How to master FPL: Tips to help you dominate Fantasy Premier League
How to master FPL: Tips to help you dominate Fantasy Premier League

Fantasy Premier League is back for the 2024-25 season with more than 10.5m people from all over the world having played the popular phenomenon last season.

Whether you’re in it to win it or simply love FPL for the challenge, we’re on hand to offer our advice following the game’s relaunch this week.

The Football Faithful FPL league code: wdr671

Top tips to help you succeed at Fantasy Premier League:

Stay up to date 

It goes without saying but the better FPL players are usually those engrossed in all things Premier League. Staying up to date with the latest news can lead to the marginal differences you need to climb your mini-league.

Injuries and suspensions throw spanners in the works for FPL bosses, so pay attention to the in-app status of players before confirming your transfers and selections.

However, the data from the official game is not always 100% accurate, so a useful tool is listening out for the Premier League press conferences that usually take place the day before a game, or on the Friday before the weekend’s action. You can find all the latest info from manager press conferences right here at The Football Faithful.

Don’t pick a ‘balanced’ side

This isn’t real life, or even Football Manager, and things work differently around here. Premier League teams all own their unsung heroes, those willing to engage in the uglier sides of the game. Water-carriers, work-horses, you know the type.

In FPL, however, there’s no room for players of such style in a game where points very much make prizes. Throw balance out of the window and load up on goalscorers, goal creators, and clean sheet specialists.

Want five wingers across your midfield? Go for it.

Plan ahead

Like chess or pool, the very best players in FPL are planning more than one step ahead.

One-week punts might seem attractive, but analysing upcoming fixture schedules is essential to long-term success. Throwing in an asset who is at home to a relegation candidate can seem like a good idea until you realise that player’s next five fixtures are all against top-half teams.

With changes this season allowing up to five transfers to be banked, avoiding knee-jerk reactions is more crucial than ever.

Fantasy Premier League: 70 of the best FPL team names for 2024/25

Don’t leave too much value on your bench

Your bench options are there for a reason, emergency replacements if someone in the starting side fails to feature. However, these players are on your bench for a reason; you don’t consider them good enough to make your team. So why use too much of your budget on them?

Primarily, your bench should feature budget enablers – so long as they are likely to play if required.

Use stats

The overpopulated use of stats in football irks some, with numbers almost always able to be skewed to strengthen a desired argument.

In FPL, however, stats can be king. If a player passes the ‘eye test’ and tempts you into a transfer, a quick glance over the numbers will certainly do you no harm before pulling the trigger.

There’s a whole host of in-depth stats available from Premier League-based sources, which can help consolidate your decisions or unearth untapped potential for your team.

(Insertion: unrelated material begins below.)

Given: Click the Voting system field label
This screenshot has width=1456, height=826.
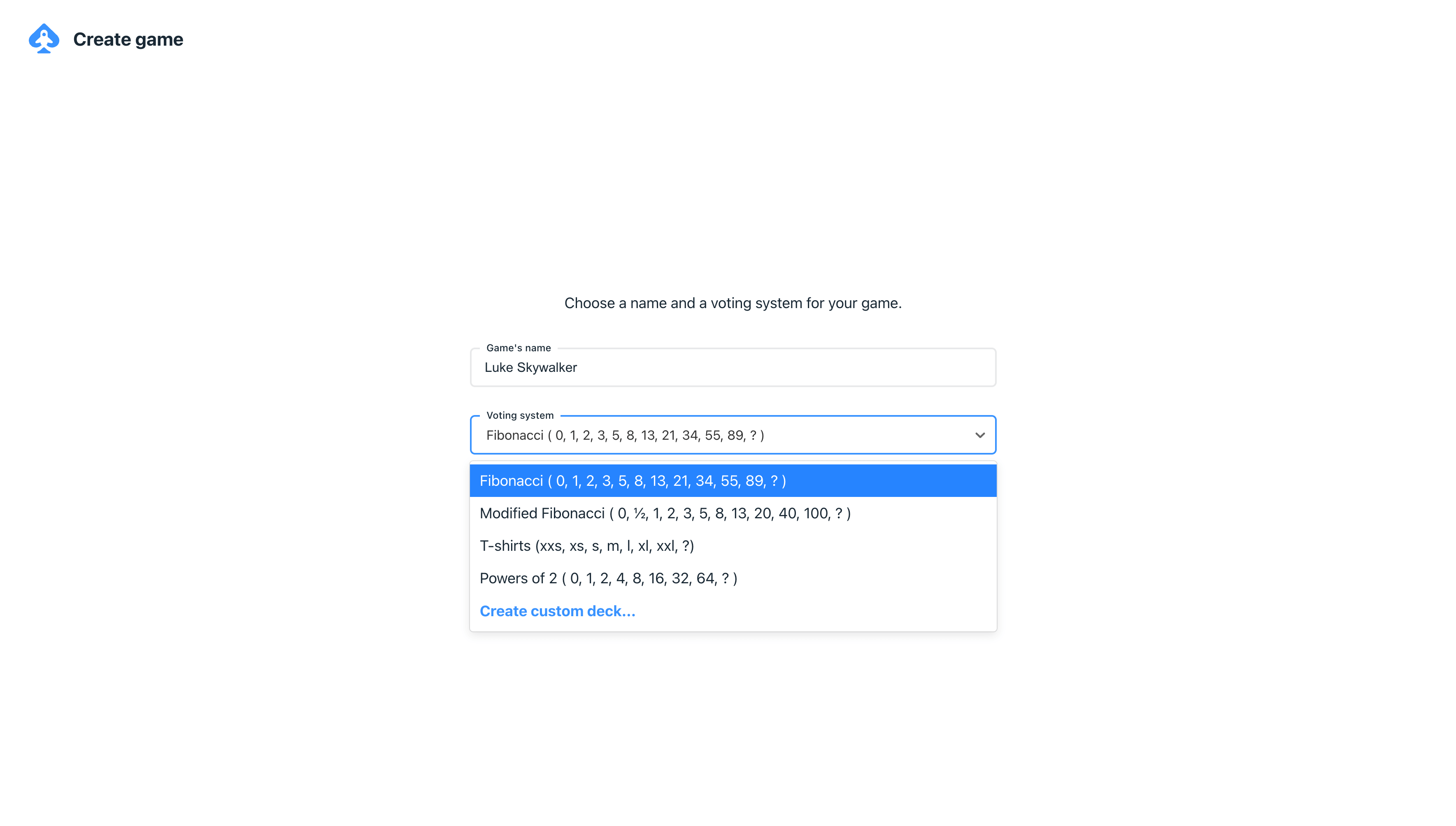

Minimise the amount of hits you take 

We’ve all been there. A bad week of FPL can make you want to pull hair out and rip up your squad. However, multiple transfers – with the exception of Wildcards and Free Hits – cost FPL players points and that can add up over the long run.

Imagine missing out on your mini-league by a small margin, and thinking back to that gameweek where you went hit crazy. For the most part, extra transfers are not worth the -4 penalty, while the increase to a maximum of five transfers being able to be banked, up from two previously, should help reduce hits.

Make your transfers later in the week

Knee-jerk reactions to beat the bandwagon and accrue team value are all too frequent in FPL. It can pay off but the sensible route is more often to wait until closer to the deadline.

Midweek games in cup competitions and Europe can cause havoc if a player picks up an injury that rules them out for the weekend. It’s easy to get caught up in the excitement of a player bagging big in a gameweek and going instantly after the transfer, but it’s not always wise.

The FPL players with the most attacking returns in 2023-24

Keep an eye on price changes

This might contradict our previous point to an extent but keeping an eye on price changes is important.

Players will increase in price the more they are transferred in in FPL, while their price will decrease if large numbers ship them out. If there is a player you are certain you want to bring in, don’t wait all week and end up frustrated at missing out due to a price change.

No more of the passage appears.